### JOB A
In the forum post about downcasting from `dyn Any` in Rust, why does the reply say an `as` cast is not the same as `transmute`? Answer in one to three sentences.

### DOCUMENT SEGMENT
Why is using Box::into_raw to downcast from `dyn Any` to `T` not considered UB?

Hello. I've come across two examples that are confusing me. First is used by the anymap crate, another is in the std lib itself.

Consider the following from the popular anymap crate (Self is dyn Any):

unsafe fn downcast_unchecked<T: 'static>(self: Box<Self>) -> Box<T> {
    Box::from_raw(Box::into_raw(self) as *mut T)
}

or even:

unsafe fn downcast_ref_unchecked<T: 'static>(&self) -> &T {
    &*(self as *const Self as *const T)
}

This is used to downcast types from dyn Any to some T.

The similar example using std, copied from the docs:

use std::any::Any;

fn print_if_string(value: Box<dyn Any>) {
    if let Ok(string) = value.downcast::<String>() {
        println!("String ({}): {}", string.len(), string);
    }
}

let my_string = "Hello World".to_string();
print_if_string(Box::new(my_string));
print_if_string(Box::new(0i8));

Both use Box::into_raw on a Box<dyn Any> and then converts the raw ptr to a Box<T> using Box::from_raw (and the 2nd example from anymap does something similar through unsafe casting).

Now, the reason I'm confused about this is because I know that a ptr to a dyn Trait is a fat ptr, of completely different size to a ptr to a concrete T (double the size). And I also know for a fact that the fat ptr layout is unspecified. Who's to say the fat ptr won't change so that the first aligned ptr will actually point to the vtable? Isn't this also leaking memory because we're completely forgetting the vtable ptr in the fat ptr?

For me, this sounds the exact same as the following:

std::mem::transmute::<Box<dyn Any>, Box<T>>(b)

which actually doesn't compile because of different sizes (16 vs 8). But also similar to this which compiles:

std::mem::transmute::<&Box<dyn Any>, &Box<T>>(b)

^ But this to me looks like UB, depending on the fact that the first aligned ptr of a fat ptr is the one that pts to T (but unlike the consuming downcast, doesn't suffer from a mem leak).

So my question is, how is this not depending on UB, especialy for anymap. Because for the std lib case one can claim that it's exactly because it's the std lib it has the right to depend on unspecified spec (fat ptr layout). But even then, it doesn't explain the mem leak I think I'm seeing (from just reasoning about the code).

Am I missing something?

2 Likes

That's what the as does. The as casts are not transmute – they usually do something other than reinterpretation of bytes. If as were the same as transmute, then it would make no sense to have both in the language.

### JOB B
Give the part of the records that begins with the line containing "The width and" and runs through the end of the records as a numbered list, omitting blank lines and pictures.

### RECORD SET
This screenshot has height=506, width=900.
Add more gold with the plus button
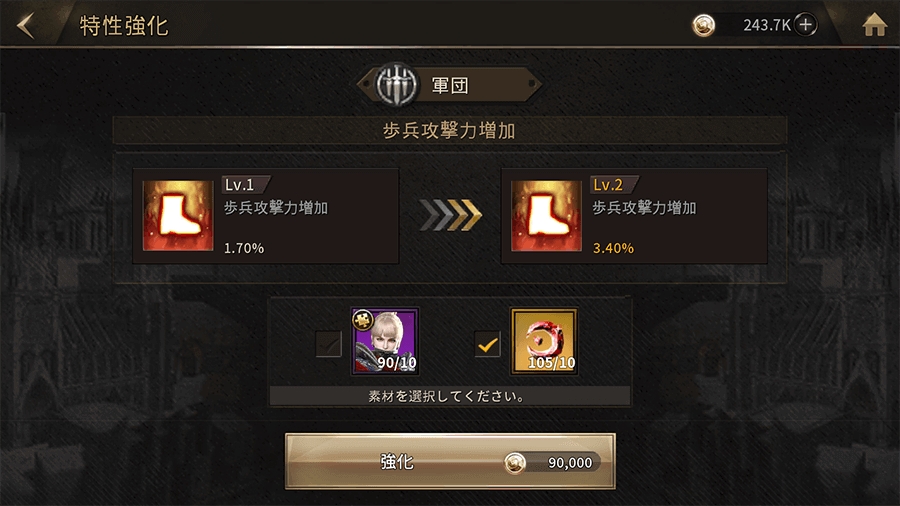[805, 25]
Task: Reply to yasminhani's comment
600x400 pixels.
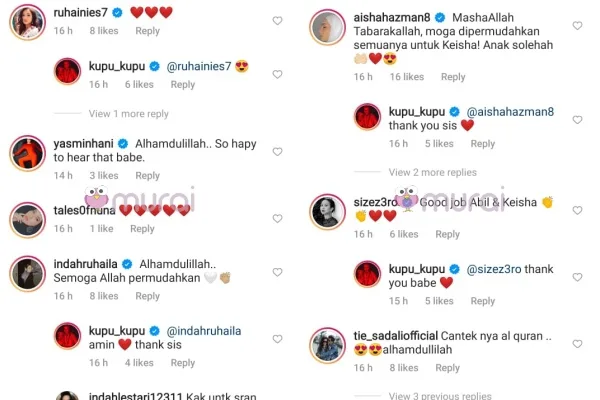Action: [x=147, y=175]
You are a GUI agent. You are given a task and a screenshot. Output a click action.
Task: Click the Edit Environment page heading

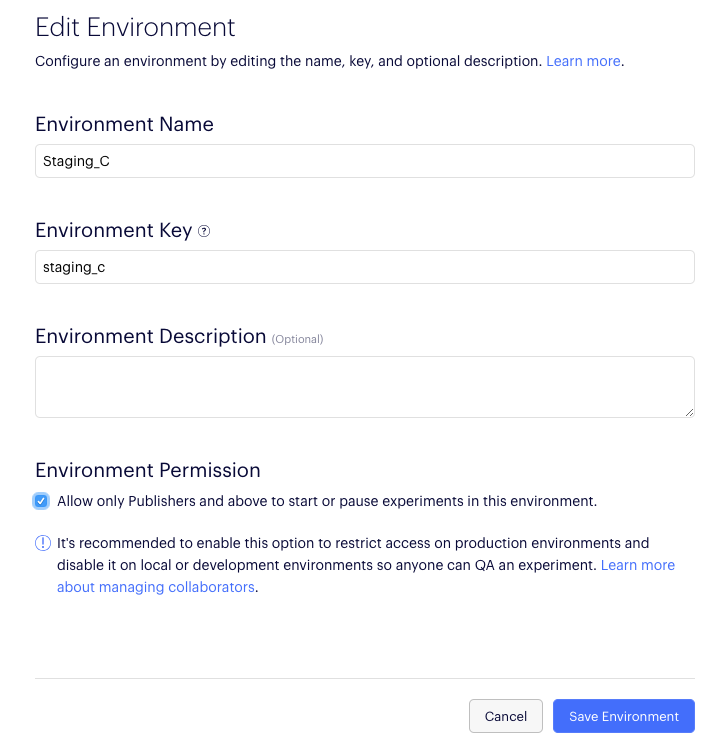coord(135,27)
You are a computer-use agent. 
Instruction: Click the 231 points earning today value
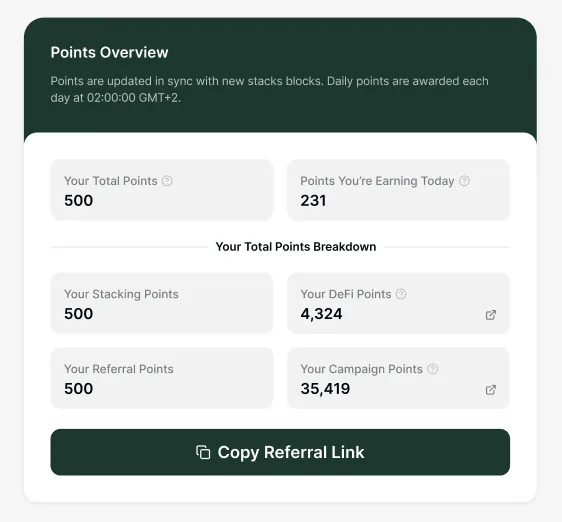point(313,200)
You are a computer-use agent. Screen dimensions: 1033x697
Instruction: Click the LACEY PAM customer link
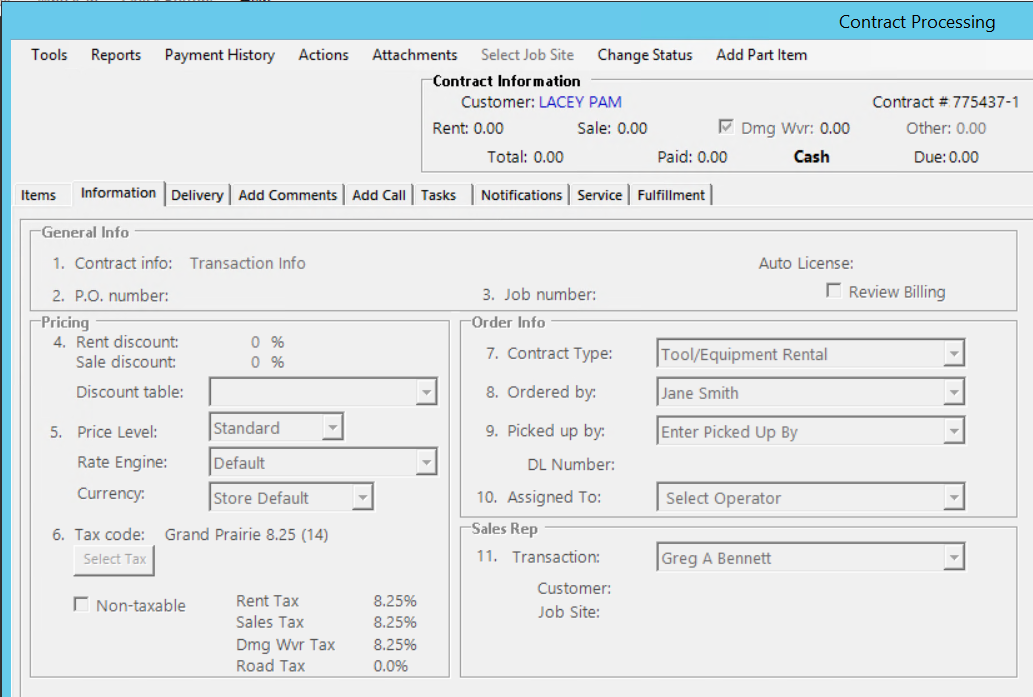pyautogui.click(x=580, y=102)
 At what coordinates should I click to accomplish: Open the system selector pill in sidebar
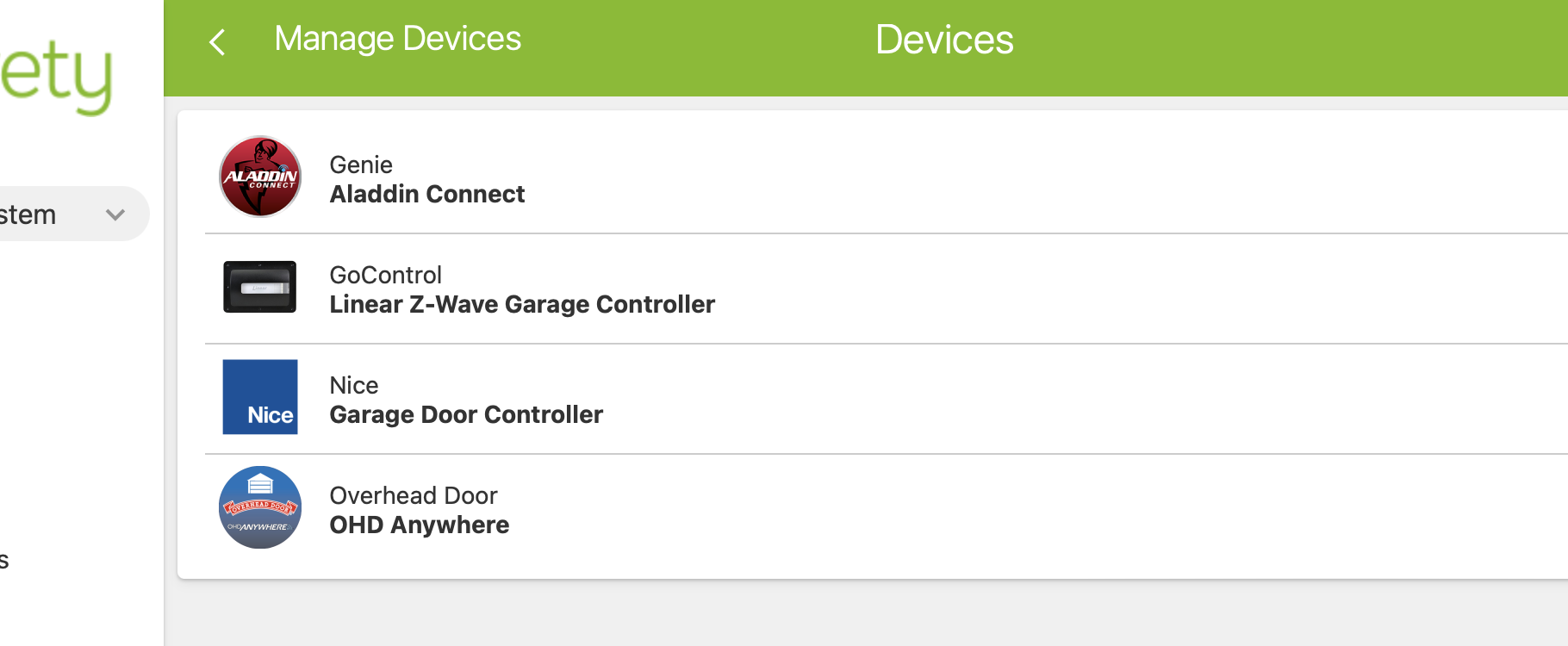coord(72,214)
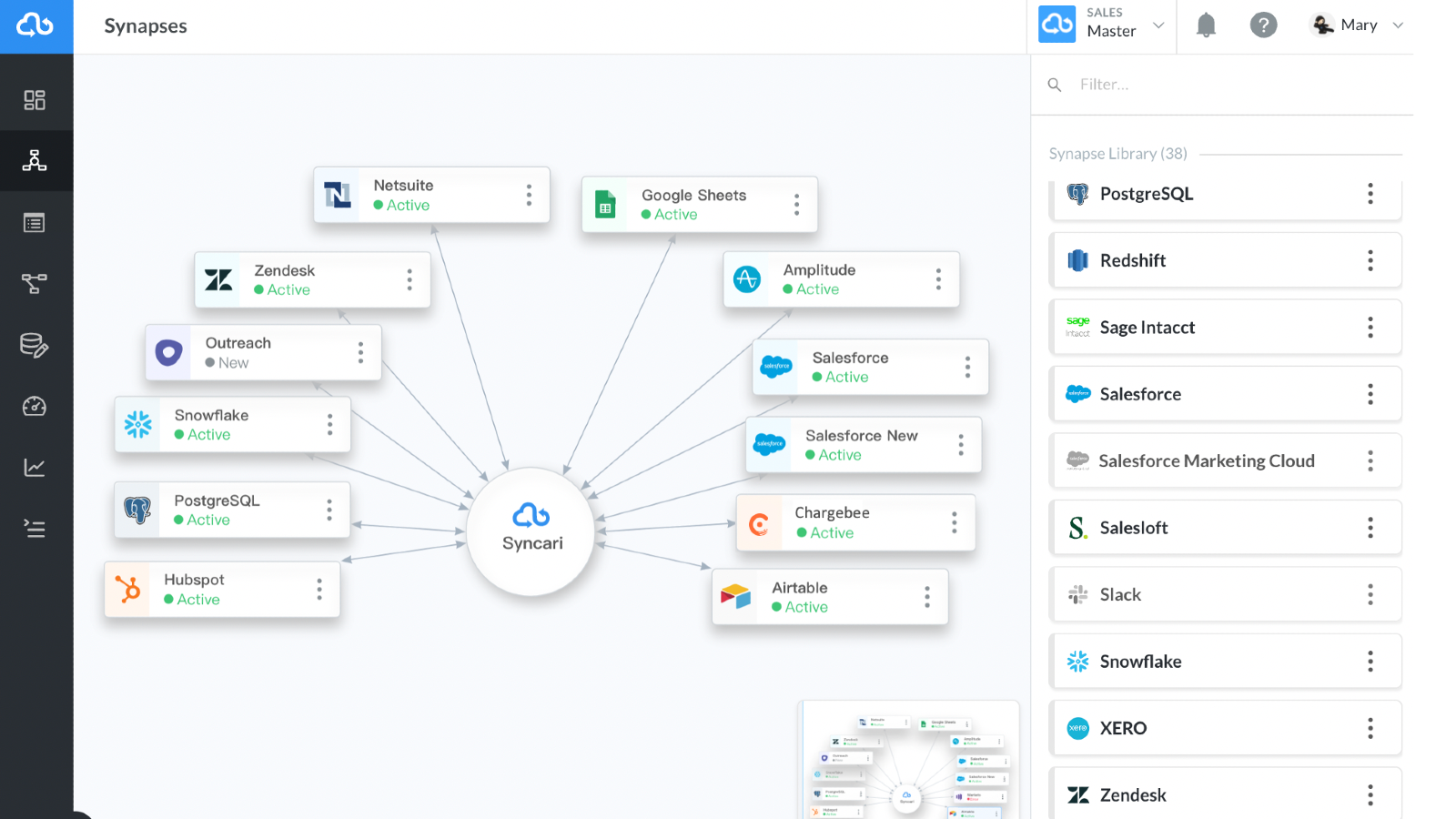This screenshot has height=819, width=1456.
Task: Select the Salesforce Marketing Cloud library item
Action: (x=1206, y=461)
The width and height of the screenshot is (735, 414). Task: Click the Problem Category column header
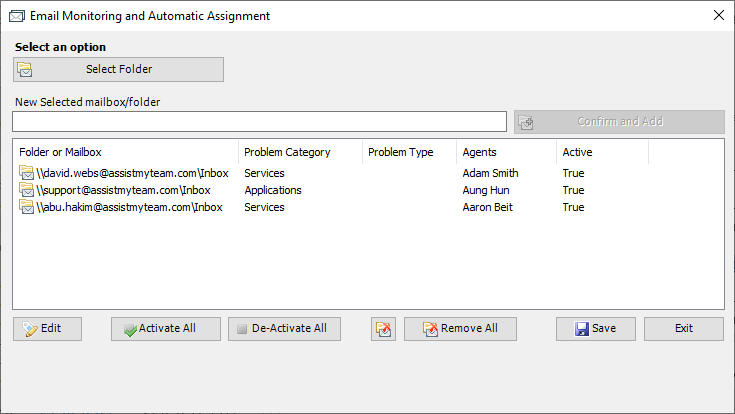tap(300, 152)
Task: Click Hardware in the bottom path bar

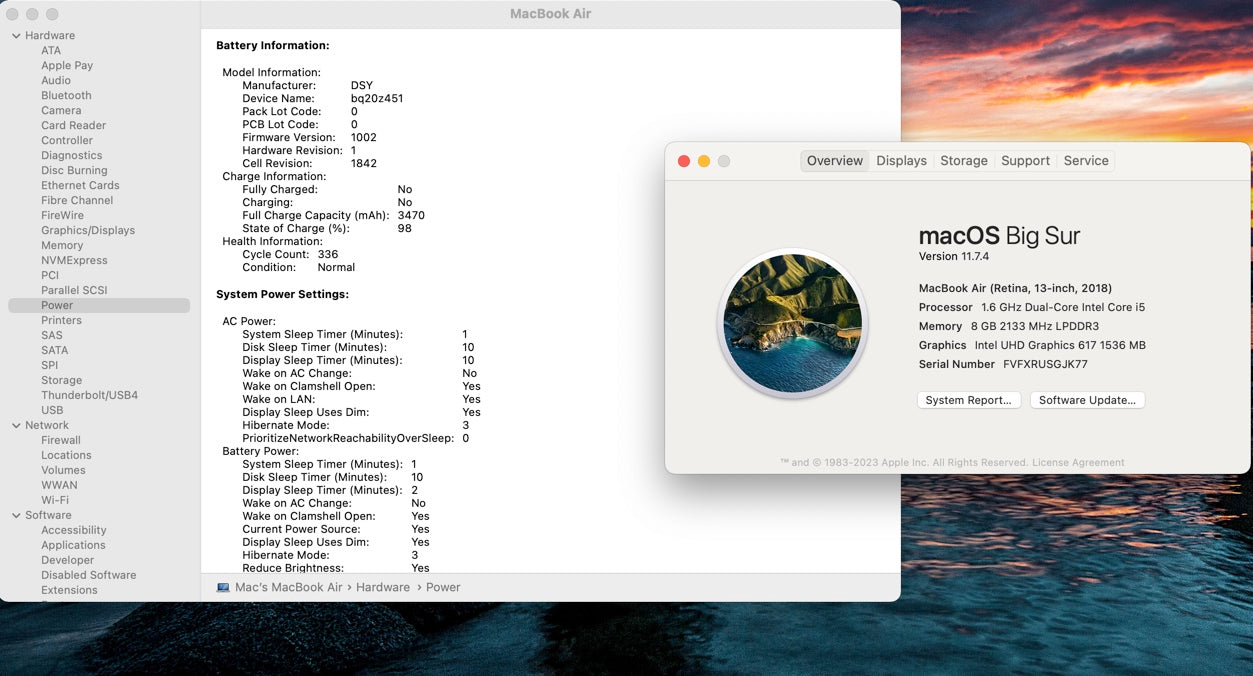Action: [383, 587]
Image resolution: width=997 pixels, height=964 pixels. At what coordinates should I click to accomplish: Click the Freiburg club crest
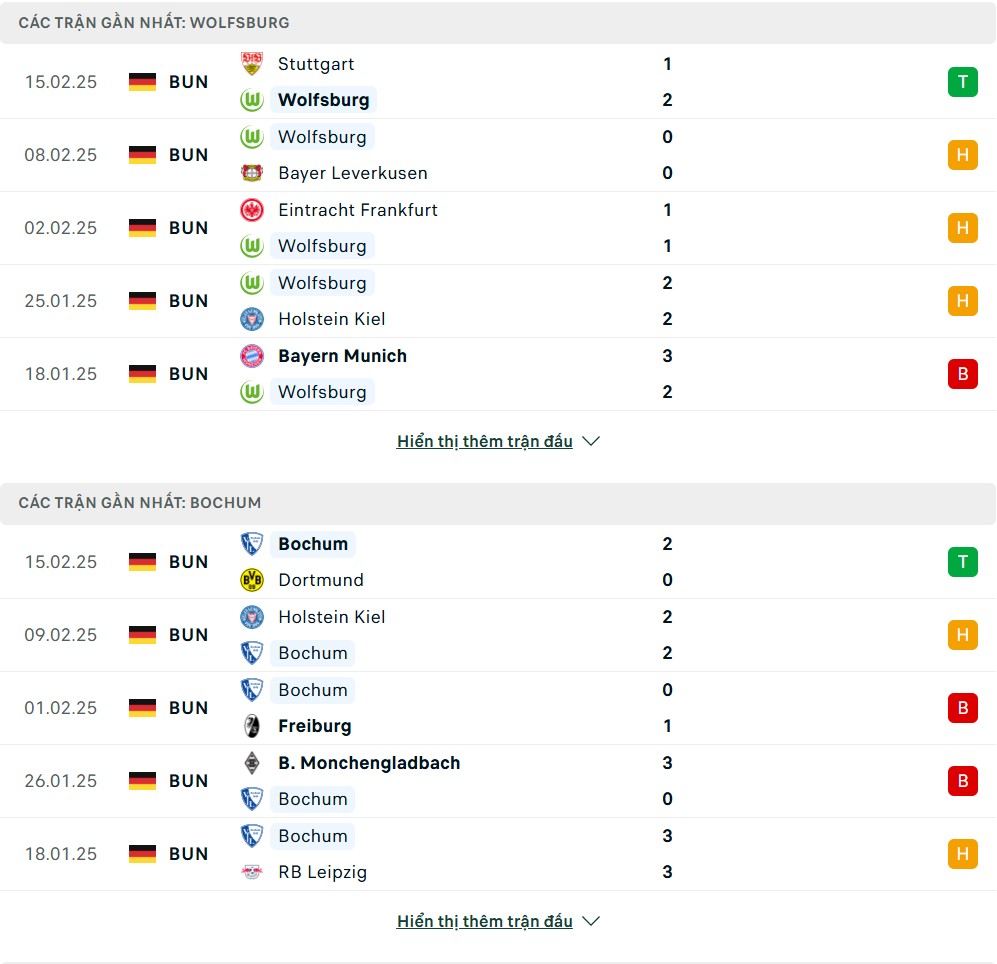(252, 726)
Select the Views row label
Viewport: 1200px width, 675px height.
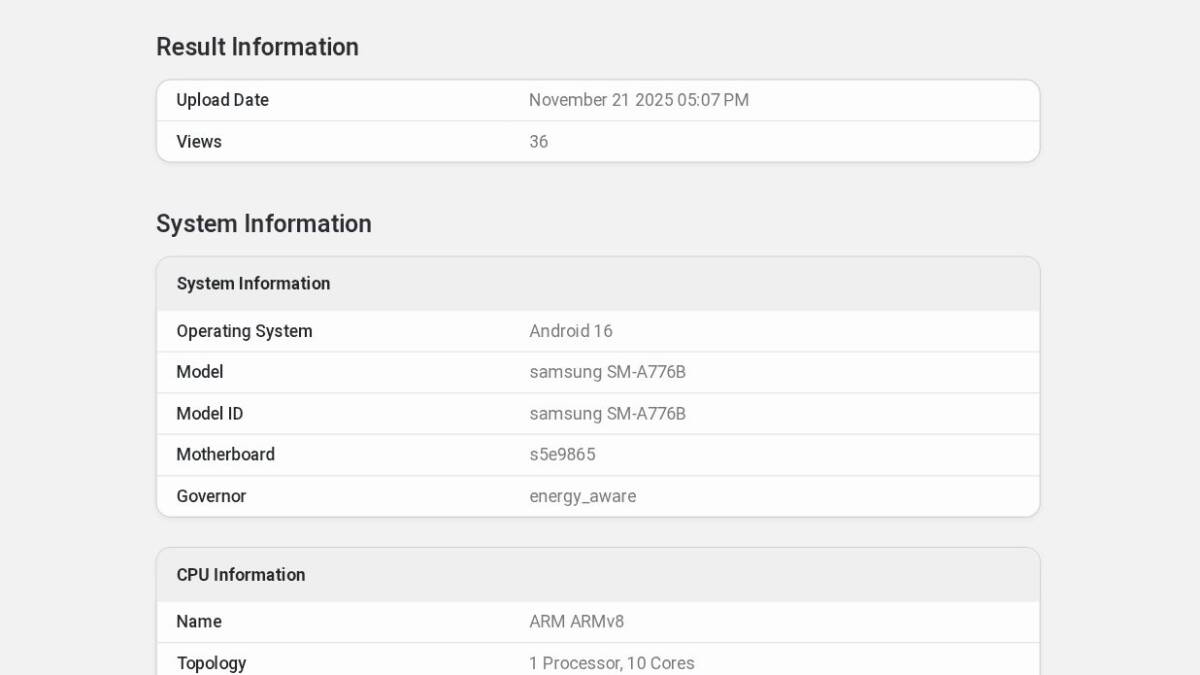pyautogui.click(x=198, y=141)
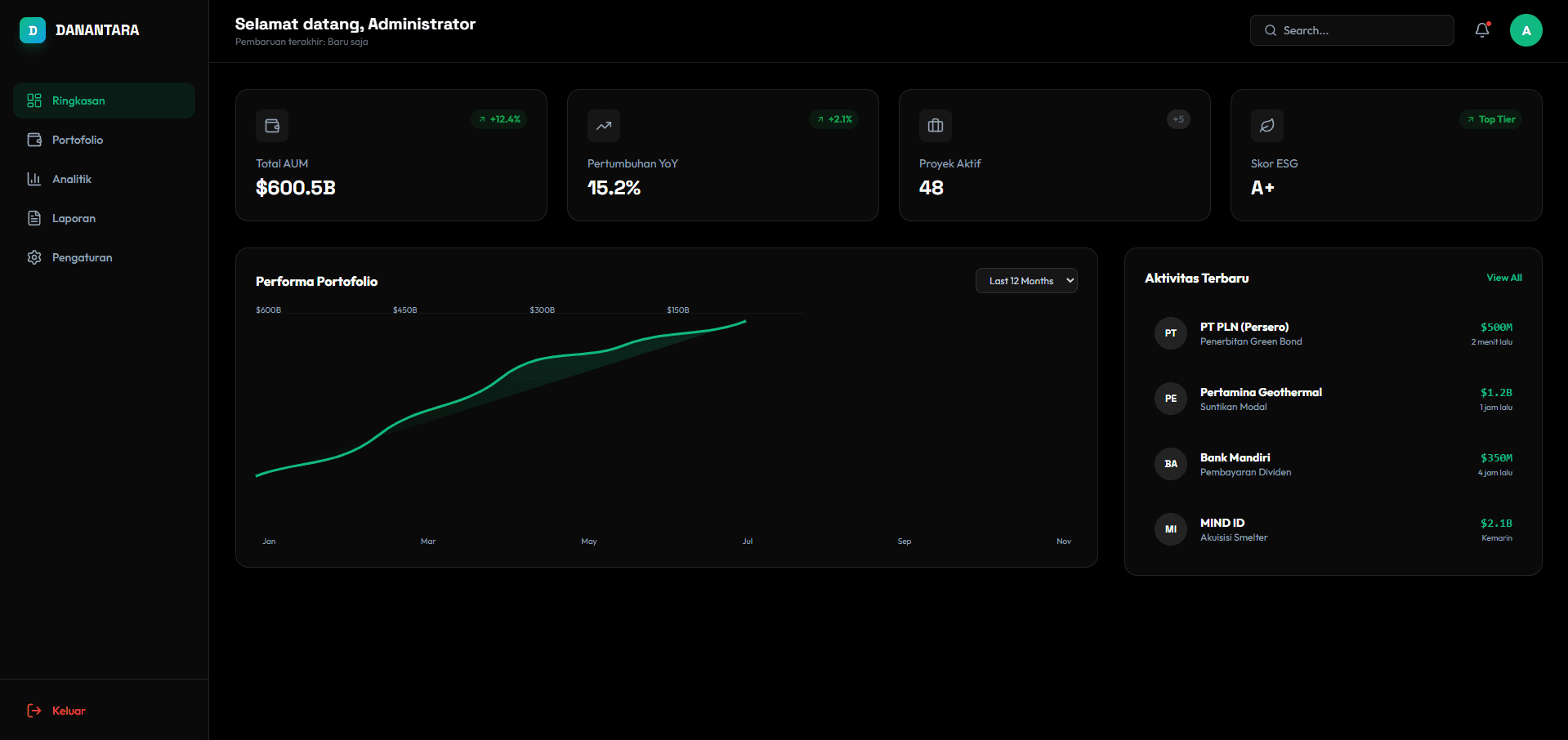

### FINISHED ANSWER A
`as` casts usually do something other than reinterpret the bytes. If `as` were the same as `transmute`, there would be no point in the language having both.

### FINISHED ANSWER B
1. The width and height of the screenshot is (735, 414). Task: Click the Problem Category column header
2. tap(300, 152)
3. Task: Click Hardware in the bottom path bar
4. Action: [383, 587]
5. Image resolution: width=997 pixels, height=964 pixels. At what coordinates should I click to accomplish: Click the Freiburg club crest
6. (252, 726)
7. Select the Views row label
8. Viewport: 1200px width, 675px height.
9. pyautogui.click(x=198, y=141)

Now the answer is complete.